The Elephant Whisperers is a 2022  Tamil-language Indian short Academy award winning documentary film directed by documentary filmmaker Kartiki Gonsalves in her directorial debut. The documentary is about the bond that develops between a couple and an orphaned baby elephant, Raghu, who was entrusted to their care. Produced by Sikhya Entertainment, the film had its world premiere on 9 November 2022 at Doc NYC Film Festival, a film festival for documentaries in the United States. 

The film was released by Netflix globally on 8 December 2022 for streaming. It won the Academy Award for Best Documentary Short Film at the 95th Academy Awards, making it the first Indian film to win an Academy Award in that category.

About 

The Elephant Whisperers tells the story of an indigenous couple named Bomman and Bellie who are entrusted with an orphaned baby Indian elephant named Raghu. They take great pains to ensure that the fragile, injured infant survives and grows to be a healthy juvenile. A strong bond develops between the couple and the elephant. Set in the Mudumalai National Park in the state of Tamil Nadu, India, the documentary also highlights the natural beauty of the location. It explores the life of the tribal people in harmony with nature. 

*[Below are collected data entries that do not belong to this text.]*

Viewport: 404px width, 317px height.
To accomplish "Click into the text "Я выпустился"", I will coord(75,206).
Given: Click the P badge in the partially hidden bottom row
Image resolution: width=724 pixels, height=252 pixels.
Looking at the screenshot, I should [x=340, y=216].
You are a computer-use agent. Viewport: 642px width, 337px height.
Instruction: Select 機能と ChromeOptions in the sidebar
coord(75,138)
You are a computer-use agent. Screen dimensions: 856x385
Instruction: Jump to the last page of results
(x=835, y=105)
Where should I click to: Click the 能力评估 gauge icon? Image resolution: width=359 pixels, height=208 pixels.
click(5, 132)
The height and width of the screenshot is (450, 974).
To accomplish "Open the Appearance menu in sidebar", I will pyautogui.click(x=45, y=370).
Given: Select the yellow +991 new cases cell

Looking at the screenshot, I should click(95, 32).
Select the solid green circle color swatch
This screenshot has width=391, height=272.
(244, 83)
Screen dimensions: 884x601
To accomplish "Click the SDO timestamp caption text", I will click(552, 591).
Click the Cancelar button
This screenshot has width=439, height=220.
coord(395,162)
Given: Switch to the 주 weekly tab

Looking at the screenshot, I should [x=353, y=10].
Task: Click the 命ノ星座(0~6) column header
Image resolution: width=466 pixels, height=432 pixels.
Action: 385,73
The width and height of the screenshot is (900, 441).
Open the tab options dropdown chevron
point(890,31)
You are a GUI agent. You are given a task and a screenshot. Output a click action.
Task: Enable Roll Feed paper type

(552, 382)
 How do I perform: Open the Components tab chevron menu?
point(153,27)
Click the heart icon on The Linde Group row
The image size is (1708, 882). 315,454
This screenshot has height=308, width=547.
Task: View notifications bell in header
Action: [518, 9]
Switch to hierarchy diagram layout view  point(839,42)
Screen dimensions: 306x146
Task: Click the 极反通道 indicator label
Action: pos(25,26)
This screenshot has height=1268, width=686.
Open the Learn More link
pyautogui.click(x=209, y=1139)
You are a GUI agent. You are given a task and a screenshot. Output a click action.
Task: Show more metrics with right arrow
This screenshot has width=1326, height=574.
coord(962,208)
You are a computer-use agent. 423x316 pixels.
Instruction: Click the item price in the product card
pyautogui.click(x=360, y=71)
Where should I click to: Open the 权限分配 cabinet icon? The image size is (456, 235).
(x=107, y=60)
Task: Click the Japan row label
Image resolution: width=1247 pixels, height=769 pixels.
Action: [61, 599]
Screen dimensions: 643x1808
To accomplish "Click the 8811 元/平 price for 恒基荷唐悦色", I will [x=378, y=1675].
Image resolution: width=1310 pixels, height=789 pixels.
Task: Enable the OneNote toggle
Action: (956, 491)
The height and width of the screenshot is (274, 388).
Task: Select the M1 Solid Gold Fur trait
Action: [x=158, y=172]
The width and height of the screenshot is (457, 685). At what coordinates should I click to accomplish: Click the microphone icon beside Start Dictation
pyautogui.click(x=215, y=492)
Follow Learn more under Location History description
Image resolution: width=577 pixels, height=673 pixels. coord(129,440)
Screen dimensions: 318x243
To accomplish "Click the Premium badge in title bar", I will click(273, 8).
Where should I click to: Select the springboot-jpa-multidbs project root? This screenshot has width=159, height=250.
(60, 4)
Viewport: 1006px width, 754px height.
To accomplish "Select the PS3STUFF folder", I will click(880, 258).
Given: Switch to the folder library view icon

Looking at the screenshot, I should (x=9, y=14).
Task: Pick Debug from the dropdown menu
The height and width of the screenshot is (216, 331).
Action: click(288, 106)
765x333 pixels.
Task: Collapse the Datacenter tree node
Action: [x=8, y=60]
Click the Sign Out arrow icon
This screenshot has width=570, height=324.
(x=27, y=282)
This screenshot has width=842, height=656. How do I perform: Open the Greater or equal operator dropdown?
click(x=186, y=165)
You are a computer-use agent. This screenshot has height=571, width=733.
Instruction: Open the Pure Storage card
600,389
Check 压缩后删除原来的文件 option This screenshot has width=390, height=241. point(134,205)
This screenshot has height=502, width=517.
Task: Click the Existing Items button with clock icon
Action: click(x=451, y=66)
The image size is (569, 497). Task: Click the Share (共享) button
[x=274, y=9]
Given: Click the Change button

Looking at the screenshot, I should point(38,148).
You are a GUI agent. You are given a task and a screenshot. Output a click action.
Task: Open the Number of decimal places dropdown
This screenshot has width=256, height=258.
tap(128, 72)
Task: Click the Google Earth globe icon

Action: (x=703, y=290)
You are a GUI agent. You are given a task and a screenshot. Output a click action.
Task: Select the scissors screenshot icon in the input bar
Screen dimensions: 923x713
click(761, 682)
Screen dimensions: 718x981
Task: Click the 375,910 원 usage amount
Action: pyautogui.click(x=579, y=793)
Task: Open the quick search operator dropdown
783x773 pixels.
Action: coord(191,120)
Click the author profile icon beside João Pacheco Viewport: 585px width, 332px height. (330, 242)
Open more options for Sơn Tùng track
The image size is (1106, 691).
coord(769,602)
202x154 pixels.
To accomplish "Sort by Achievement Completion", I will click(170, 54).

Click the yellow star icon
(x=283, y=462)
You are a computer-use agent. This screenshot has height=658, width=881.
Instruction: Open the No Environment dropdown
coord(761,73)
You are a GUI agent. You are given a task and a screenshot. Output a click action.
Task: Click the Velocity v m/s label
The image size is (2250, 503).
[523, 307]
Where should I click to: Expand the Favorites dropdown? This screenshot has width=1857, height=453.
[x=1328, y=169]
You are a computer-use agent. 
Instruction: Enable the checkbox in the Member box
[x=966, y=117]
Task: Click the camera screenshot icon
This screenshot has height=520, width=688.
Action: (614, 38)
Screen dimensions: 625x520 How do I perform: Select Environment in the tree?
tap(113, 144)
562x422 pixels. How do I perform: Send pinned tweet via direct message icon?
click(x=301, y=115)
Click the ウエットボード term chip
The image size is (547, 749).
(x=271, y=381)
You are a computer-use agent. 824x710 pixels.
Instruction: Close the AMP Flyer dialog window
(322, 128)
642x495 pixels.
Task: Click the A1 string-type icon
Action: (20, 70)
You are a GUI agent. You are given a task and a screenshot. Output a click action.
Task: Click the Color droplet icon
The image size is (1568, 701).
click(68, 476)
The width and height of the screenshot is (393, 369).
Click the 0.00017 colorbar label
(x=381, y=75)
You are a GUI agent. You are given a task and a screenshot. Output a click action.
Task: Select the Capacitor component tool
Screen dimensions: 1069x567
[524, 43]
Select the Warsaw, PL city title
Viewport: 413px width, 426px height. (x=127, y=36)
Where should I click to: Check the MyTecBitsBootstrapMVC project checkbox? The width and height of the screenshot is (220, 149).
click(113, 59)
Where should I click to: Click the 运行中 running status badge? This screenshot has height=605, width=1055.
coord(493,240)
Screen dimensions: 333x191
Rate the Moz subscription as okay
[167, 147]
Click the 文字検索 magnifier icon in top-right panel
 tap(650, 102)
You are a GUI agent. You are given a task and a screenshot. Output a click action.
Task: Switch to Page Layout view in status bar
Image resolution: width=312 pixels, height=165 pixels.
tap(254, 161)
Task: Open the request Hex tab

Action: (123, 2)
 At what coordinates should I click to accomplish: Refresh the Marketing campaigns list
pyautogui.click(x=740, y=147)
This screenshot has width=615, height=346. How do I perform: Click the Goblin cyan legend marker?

The film is not just a heart-touching story of a bond between animal and human and co-existence, but also showcases Indian culture and tradition of environment conservation.

Production 

Kartiki Gonsalves spent five years following human-elephant blended family belonging to Kattunayakan tribe to make this documentary. As she stated, "I met Raghu [the baby elephant] when he was exactly three months old," she added, "I spent about a year and a half with him when he was a tiny baby before this became a documentary." While filming the documentary, her team also photographed other inhabitants of the reserve, including leopards, tigers, and monkeys.

Reception 

On the review aggregator Rotten Tomatoes website, the film has an approval rating of 100% based on 5 reviews, with an average rating of 7.7/10. 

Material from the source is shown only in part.